Nodes 20, 33 and 46 show this error:
Time: Monday 29 September 2008 - 22:09:47
Status: Temporary error, restart node
Message: Internal program error (failed ndbrequire) (Internal error, programming error or missing error message, please report a bug)
Error: 2341
Error data: SimulatedBlock.cpp
Error object: DBTC (Line: 296) 0x0000000e
Program: /usr/sbin/ndbd
Pid: 29025
Trace: /ndb/mysql-cluster/ndb_33_trace.log.6
Version: mysql-5.1.24 ndb-6.3.15-RC
***EOM***

Will attach trace files.

How to repeat:
Start 48 node cluster with 4 instances of ndbd per physical machine.
[27 Oct 2008 12:20] Frazer Clement
Thanks for your bug report

The logs you sent consistently show an issue of some kind with transaction timeout checking during startup.

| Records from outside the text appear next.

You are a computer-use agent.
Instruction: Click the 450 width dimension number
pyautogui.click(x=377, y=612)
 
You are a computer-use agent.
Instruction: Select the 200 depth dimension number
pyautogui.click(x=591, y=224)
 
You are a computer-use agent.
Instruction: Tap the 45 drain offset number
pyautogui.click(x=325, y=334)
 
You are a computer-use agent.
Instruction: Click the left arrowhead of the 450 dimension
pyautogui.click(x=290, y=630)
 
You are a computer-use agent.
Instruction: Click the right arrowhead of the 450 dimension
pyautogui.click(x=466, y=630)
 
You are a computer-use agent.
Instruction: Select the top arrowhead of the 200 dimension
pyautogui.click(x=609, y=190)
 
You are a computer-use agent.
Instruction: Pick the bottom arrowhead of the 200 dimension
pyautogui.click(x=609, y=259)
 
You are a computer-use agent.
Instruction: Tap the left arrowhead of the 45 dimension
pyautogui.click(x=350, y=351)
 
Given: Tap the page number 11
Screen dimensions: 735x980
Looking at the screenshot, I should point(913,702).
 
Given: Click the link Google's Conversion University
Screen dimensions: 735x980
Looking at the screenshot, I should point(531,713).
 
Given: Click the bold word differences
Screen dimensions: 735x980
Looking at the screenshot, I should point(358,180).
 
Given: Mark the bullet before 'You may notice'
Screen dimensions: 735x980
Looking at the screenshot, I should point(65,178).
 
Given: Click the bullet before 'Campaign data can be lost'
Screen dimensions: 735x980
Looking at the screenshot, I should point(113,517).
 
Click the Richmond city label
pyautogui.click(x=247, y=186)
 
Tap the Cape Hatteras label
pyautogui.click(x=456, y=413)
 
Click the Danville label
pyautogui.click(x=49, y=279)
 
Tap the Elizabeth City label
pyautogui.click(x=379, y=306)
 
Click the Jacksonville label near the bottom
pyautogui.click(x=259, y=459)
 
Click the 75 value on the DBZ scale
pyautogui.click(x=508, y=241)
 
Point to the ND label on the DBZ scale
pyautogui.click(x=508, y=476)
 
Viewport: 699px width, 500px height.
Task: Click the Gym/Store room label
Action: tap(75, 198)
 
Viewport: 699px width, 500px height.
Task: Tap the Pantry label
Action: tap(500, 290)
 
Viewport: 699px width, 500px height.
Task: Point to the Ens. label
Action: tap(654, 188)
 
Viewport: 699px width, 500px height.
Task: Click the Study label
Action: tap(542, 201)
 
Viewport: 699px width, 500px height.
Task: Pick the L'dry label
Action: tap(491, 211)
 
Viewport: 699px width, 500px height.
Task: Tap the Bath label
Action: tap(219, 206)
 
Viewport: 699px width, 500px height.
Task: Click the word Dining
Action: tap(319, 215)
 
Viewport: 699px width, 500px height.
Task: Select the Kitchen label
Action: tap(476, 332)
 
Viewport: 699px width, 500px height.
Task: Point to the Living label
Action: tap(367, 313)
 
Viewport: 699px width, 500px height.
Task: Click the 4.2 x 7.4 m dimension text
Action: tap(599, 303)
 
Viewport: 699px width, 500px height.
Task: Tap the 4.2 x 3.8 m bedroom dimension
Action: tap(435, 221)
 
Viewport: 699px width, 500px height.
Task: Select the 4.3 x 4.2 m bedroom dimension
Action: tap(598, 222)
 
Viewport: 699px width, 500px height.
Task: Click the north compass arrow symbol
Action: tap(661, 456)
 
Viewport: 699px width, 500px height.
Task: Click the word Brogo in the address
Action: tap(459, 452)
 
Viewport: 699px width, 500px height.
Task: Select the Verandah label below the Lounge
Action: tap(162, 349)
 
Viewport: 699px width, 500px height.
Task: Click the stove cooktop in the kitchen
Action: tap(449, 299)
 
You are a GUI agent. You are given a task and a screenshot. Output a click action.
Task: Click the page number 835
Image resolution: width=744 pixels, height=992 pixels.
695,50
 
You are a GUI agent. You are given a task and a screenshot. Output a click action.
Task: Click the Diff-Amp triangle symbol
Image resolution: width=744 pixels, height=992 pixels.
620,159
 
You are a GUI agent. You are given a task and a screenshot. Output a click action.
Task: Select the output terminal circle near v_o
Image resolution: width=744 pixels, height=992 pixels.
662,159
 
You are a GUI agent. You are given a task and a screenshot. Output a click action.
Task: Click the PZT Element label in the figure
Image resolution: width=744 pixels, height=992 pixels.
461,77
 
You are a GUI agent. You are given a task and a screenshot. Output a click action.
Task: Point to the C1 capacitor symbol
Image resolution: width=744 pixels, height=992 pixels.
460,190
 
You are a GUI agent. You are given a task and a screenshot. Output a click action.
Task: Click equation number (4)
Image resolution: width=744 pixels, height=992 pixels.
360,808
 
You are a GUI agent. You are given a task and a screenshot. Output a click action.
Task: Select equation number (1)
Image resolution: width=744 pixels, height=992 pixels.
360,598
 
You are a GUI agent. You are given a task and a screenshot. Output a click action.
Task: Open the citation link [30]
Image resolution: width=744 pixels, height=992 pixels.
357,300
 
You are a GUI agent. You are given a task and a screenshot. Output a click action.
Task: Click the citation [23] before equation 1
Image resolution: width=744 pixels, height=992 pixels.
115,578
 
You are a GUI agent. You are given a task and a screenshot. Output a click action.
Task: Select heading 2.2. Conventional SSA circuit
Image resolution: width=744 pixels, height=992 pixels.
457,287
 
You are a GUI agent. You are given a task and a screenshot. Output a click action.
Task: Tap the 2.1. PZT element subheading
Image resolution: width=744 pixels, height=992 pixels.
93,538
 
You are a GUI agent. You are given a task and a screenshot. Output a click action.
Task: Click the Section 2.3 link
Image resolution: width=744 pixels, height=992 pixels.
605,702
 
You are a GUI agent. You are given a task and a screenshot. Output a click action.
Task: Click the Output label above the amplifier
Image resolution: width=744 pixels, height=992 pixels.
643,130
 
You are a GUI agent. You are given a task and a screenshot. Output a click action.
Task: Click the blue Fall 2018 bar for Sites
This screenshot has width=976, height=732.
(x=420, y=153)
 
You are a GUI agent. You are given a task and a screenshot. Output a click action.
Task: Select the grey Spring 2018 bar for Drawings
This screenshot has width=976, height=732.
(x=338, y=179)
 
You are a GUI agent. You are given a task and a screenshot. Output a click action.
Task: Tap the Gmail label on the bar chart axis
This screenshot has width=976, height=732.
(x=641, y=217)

Could you please also send the cluster config file used for this cluster, as well as any further files which may help (e.g. cluster log file from MGMD node, .out files for affected nodes (6, 20, 33, 46).

If the issue is still reproducible, a core file would also be helpful.  NDBDs can be configured to produce core files in error scenarios by passing the --core-file option on the command line.

Thanks.
[28 Nov 2008 0:00] Bugs System
No feedback was provided for this bug for over a month, so it is
being suspended automatically. If you are able to provide the
information that was originally requested, please do so and change
the status of the bug back to "Open".